Published online by Cambridge University Press: 13 June 2011
This article questions the prevalent argument that civil wars have fundamentally changed since the end of the cold war. According to this argument, “new” civil wars are different from “old” civil wars along at least three related dimensions—they are caused and motivated by private predation rather than collective grievances and ideological concerns; the parties to these conflicts lack popular support and must rely on coercion; and gratuitous, barbaric violence is dispensed against civilian populations. Recent civil wars, therefore, are distinguished as criminal rather than political phenomena.

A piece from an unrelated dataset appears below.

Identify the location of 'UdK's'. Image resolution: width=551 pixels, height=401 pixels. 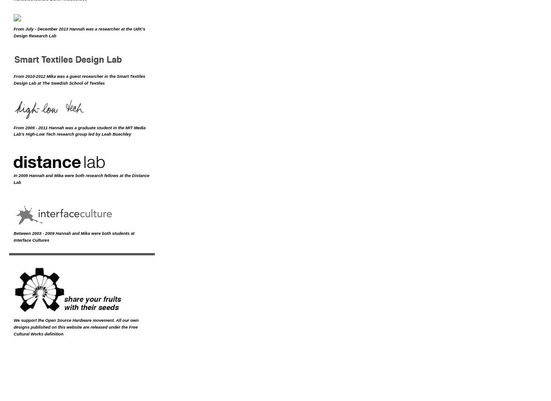
(139, 28).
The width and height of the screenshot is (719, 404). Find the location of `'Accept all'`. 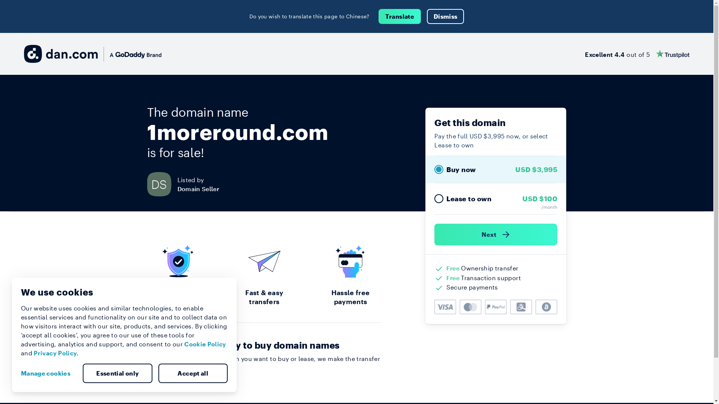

This article traces the origins of this distinction and argues that it is based on an uncritical adoption of categories and labels, combined with deficient information on “new” civil wars and neglect of recent historical research on “old” civil wars. Perceived differences between post—cold war conflicts and previous civil wars may be attributable more to the demise of readily available conceptual categories caused by the end of the cold war than to the end of the cold war per se.
1 Recent research shows that the prevalence of civil wars in the 1990s is attributable to a steady accumulation of conflicts since the 1950s, not the end of the cold war. See James D. Fearon and David D. Laitin, “Ethnicity, Insurgency, and Civil War” (Paper presented at the Laboratory in Comparative Ethnic Processes, Duke University, 2000).